- _Assigned task_: Can the lines below, from the one that holds "The width and height of the screenshot is (1322, 451)." to the very end, be echoed exactly, with both ends included and no pictures?

*** Data to use ***

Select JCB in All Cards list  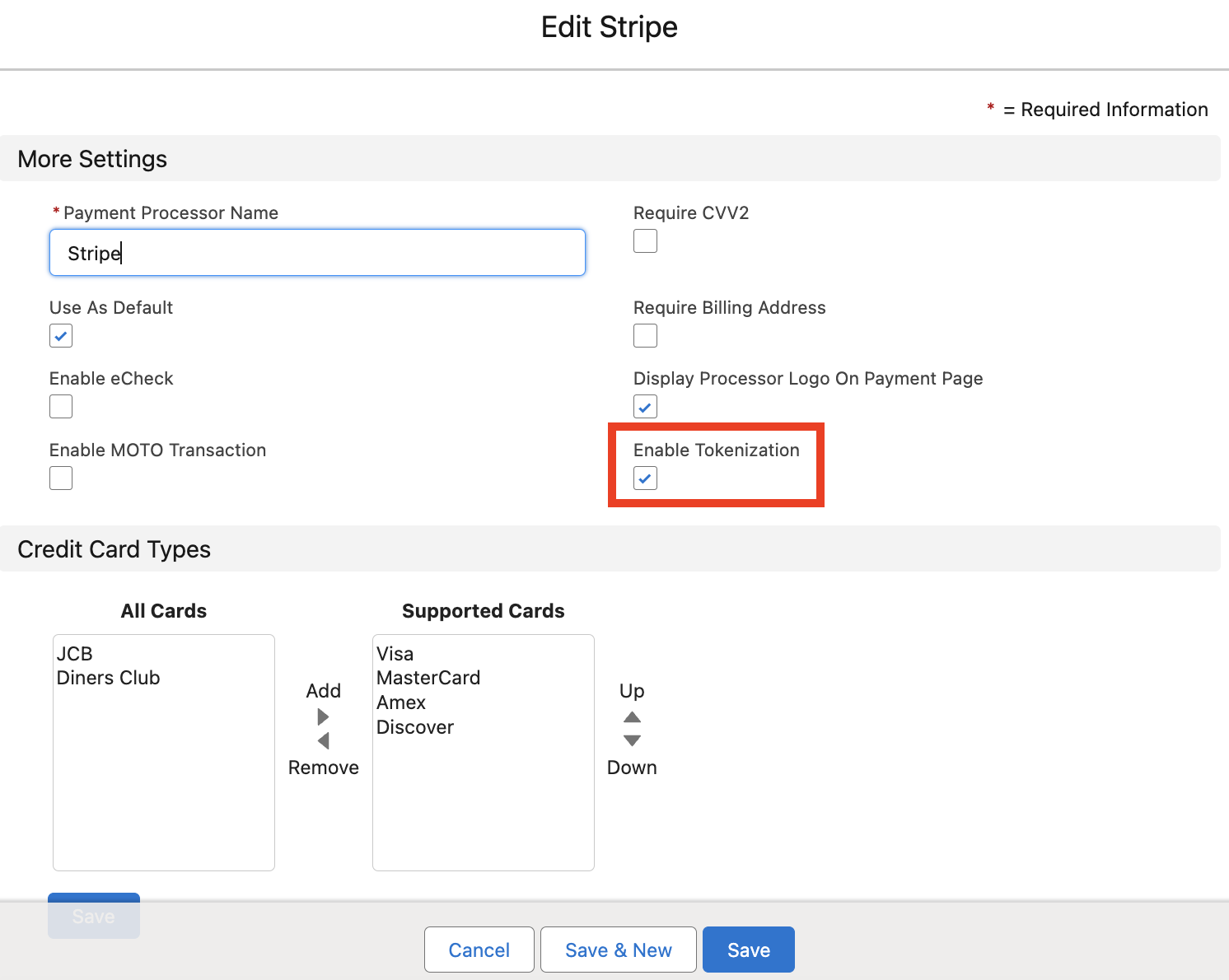[75, 654]
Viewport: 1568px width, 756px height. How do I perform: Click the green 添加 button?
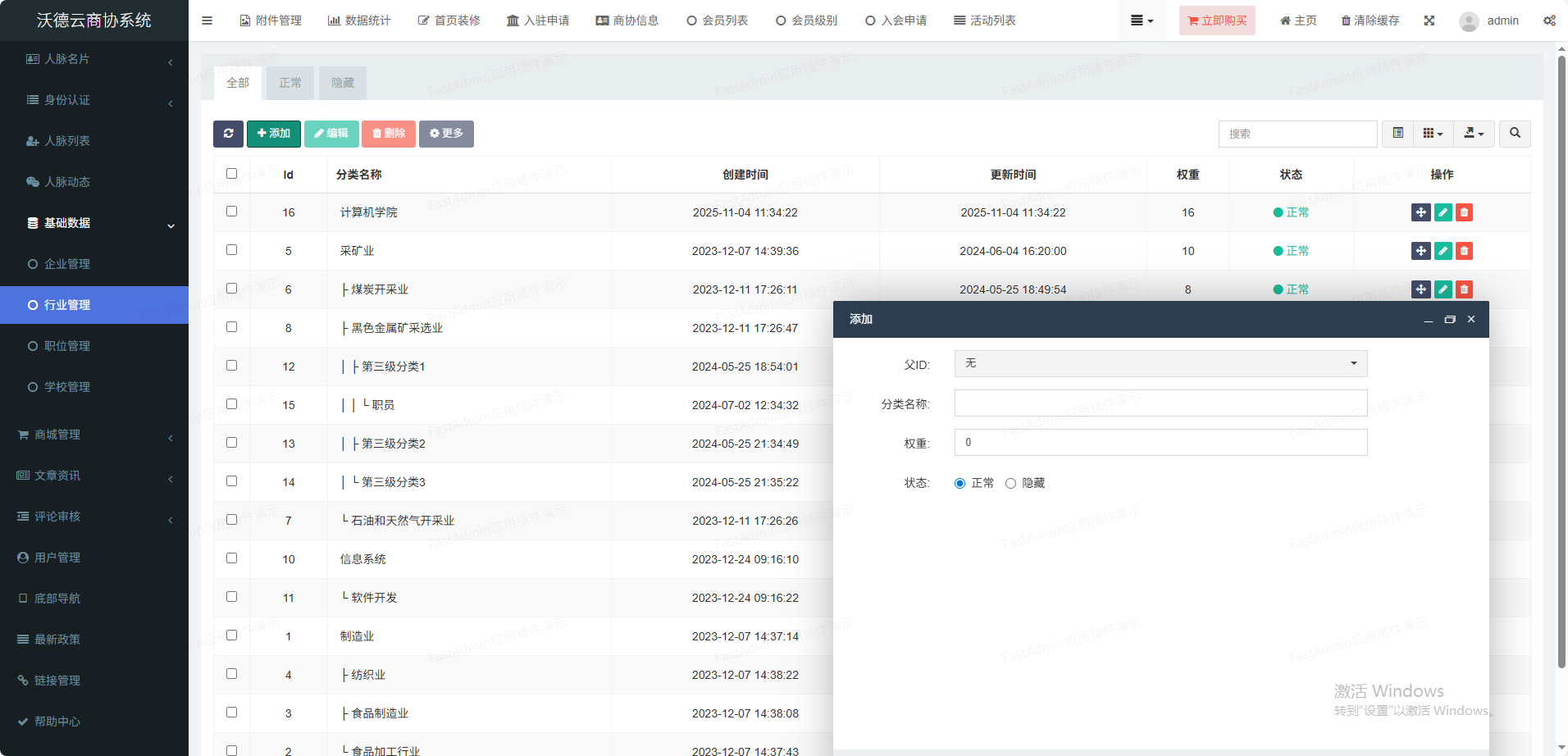pyautogui.click(x=273, y=134)
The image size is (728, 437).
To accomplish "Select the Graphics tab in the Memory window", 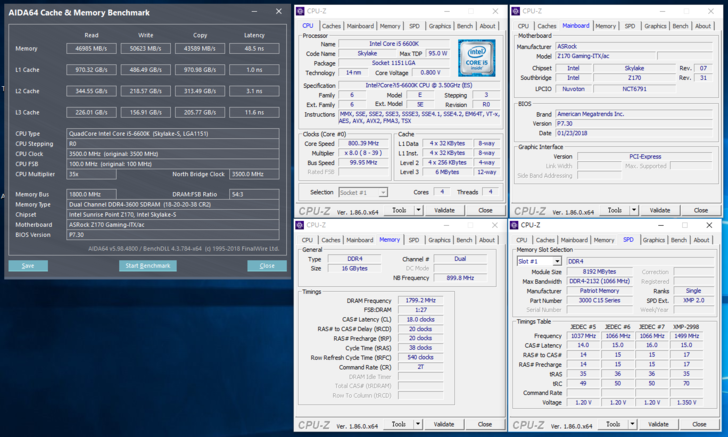I will point(440,240).
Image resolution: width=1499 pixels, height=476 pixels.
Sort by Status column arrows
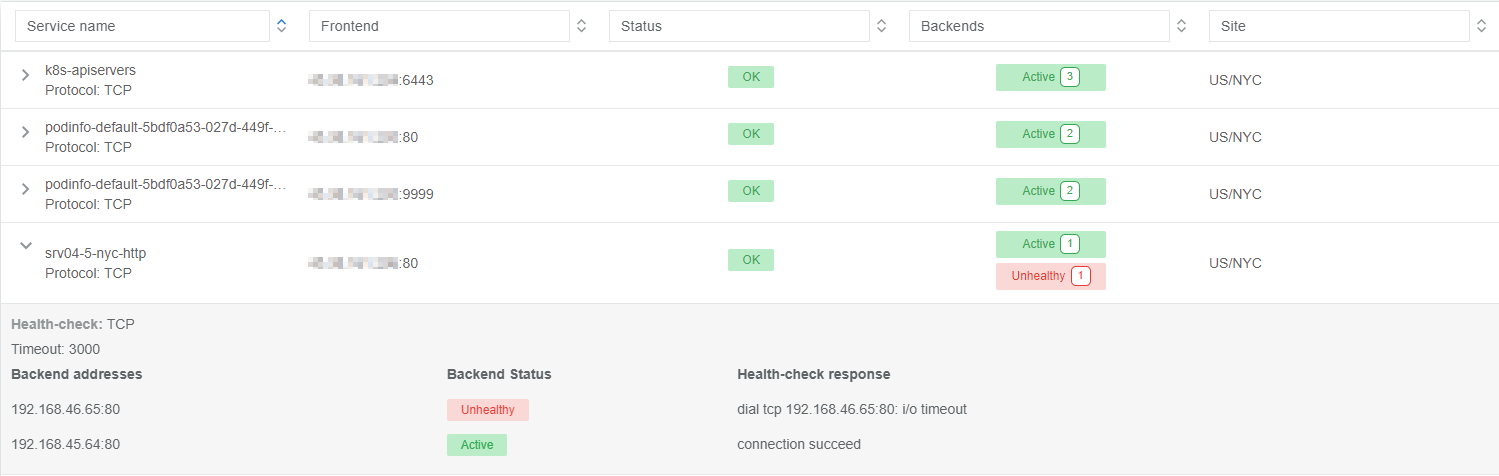(881, 26)
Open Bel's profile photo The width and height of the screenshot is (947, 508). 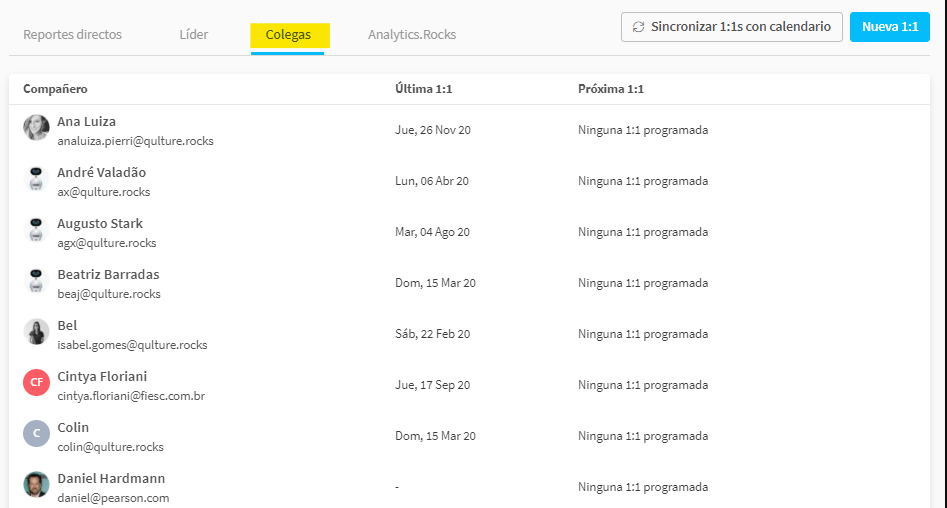(x=36, y=332)
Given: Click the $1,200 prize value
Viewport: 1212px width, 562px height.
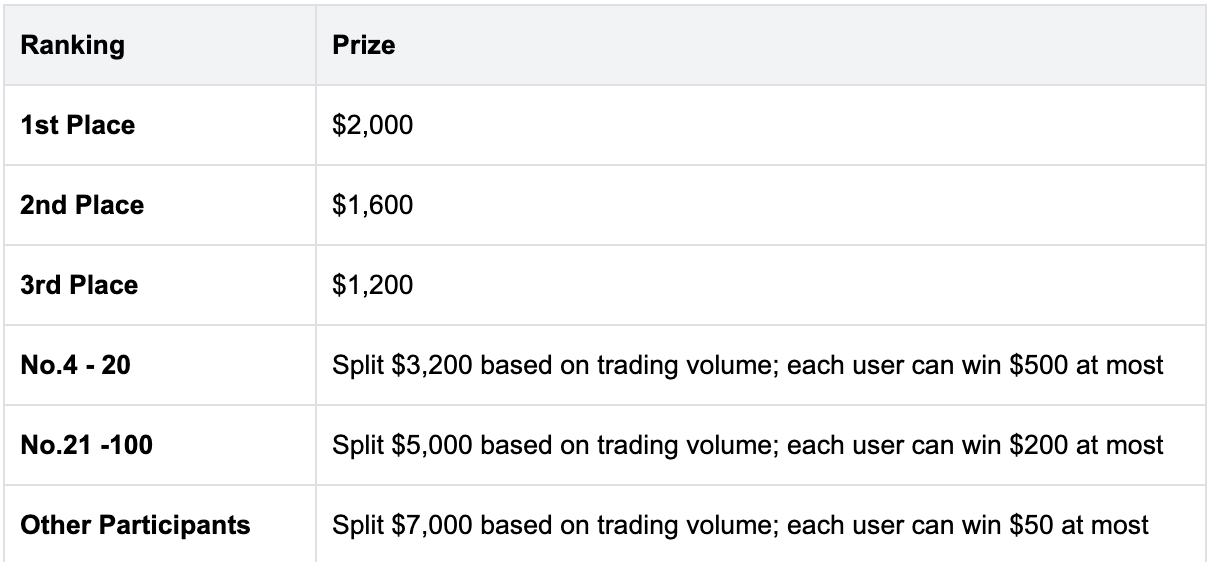Looking at the screenshot, I should click(373, 285).
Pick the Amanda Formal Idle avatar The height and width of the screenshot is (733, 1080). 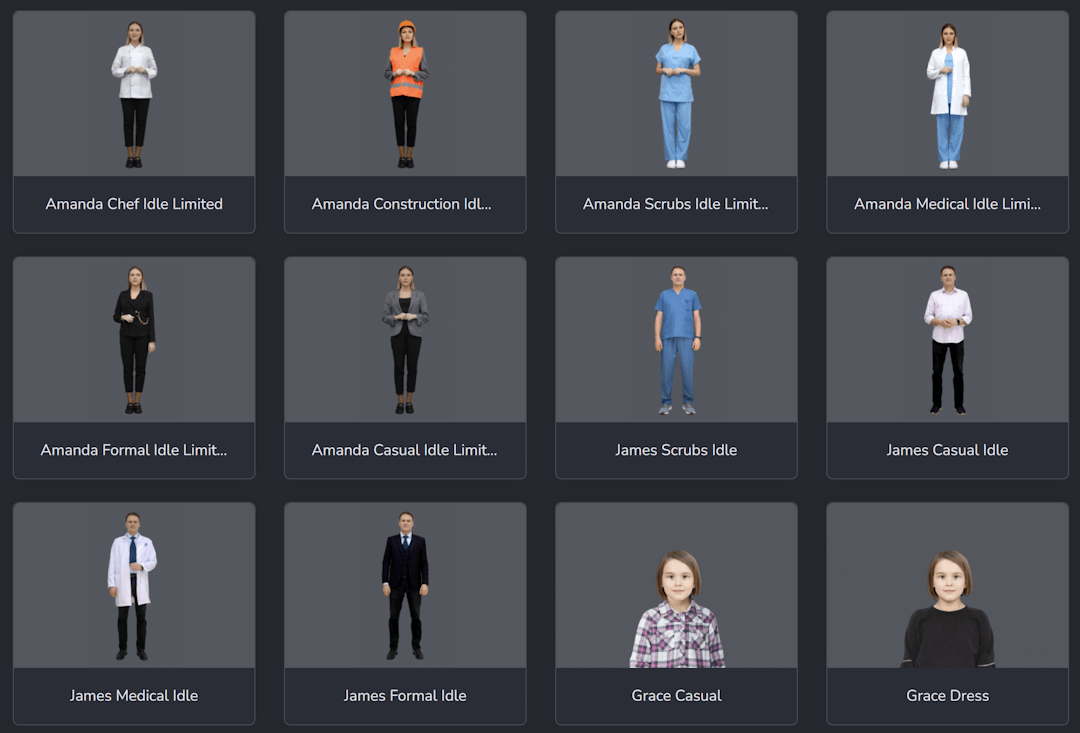coord(134,337)
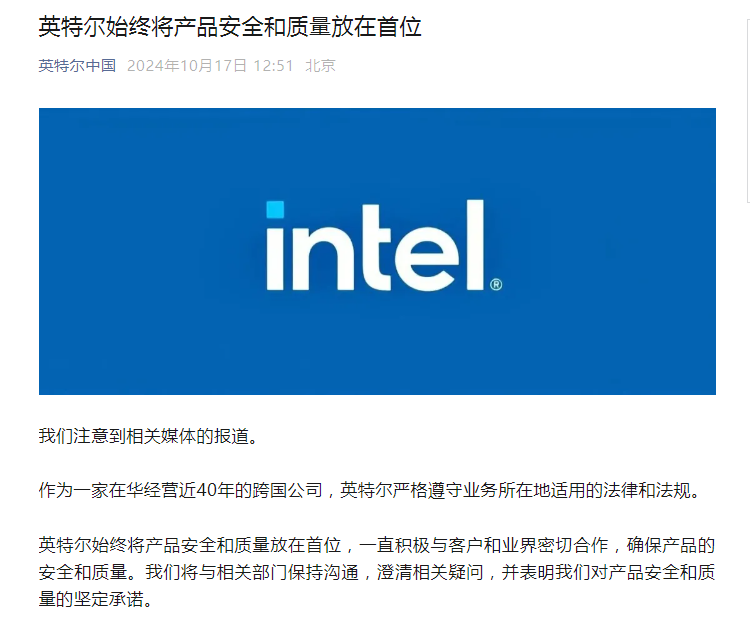Click the white intel logo wordmark

(x=384, y=245)
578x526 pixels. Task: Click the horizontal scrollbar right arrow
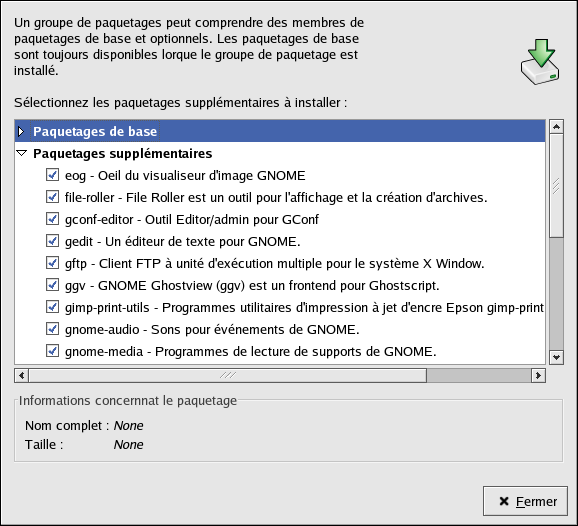538,375
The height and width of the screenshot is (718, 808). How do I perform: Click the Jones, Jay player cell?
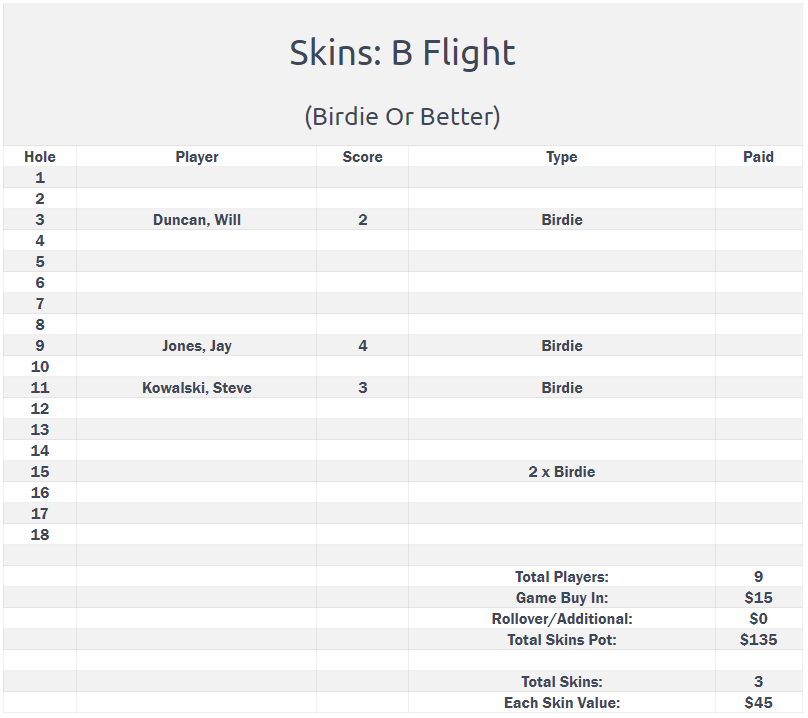click(x=197, y=345)
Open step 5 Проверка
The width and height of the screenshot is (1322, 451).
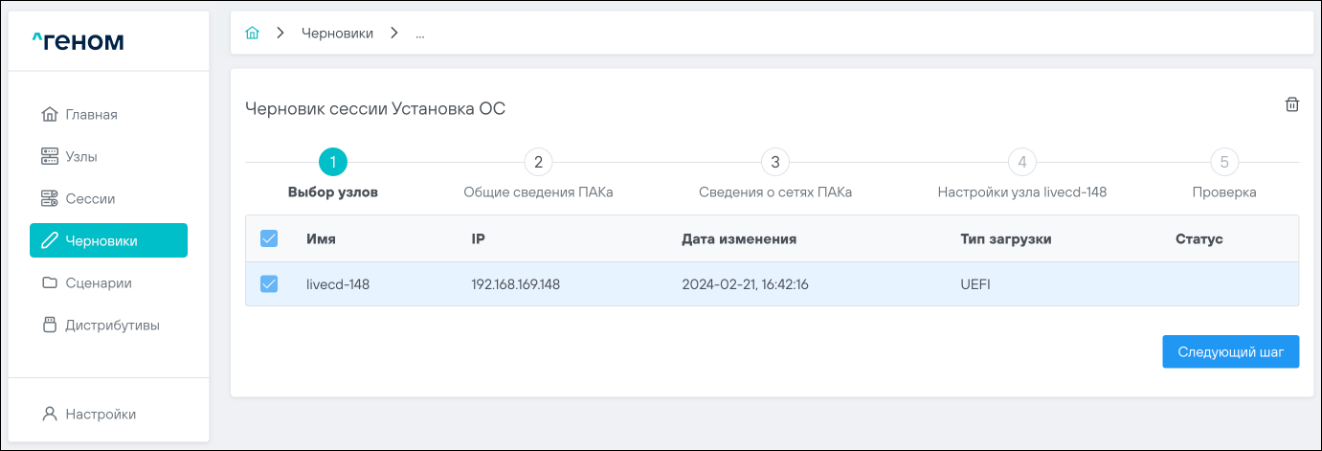1224,163

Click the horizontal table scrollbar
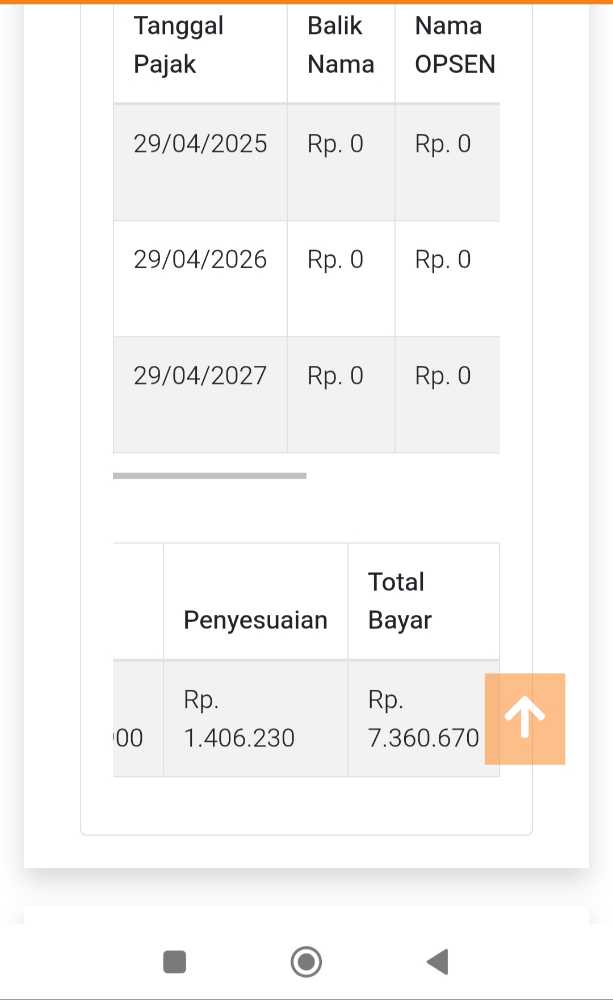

*** End of Data to use ***

- _Exercise answer_:
The width and height of the screenshot is (1322, 451).
1224,163

Click the horizontal table scrollbar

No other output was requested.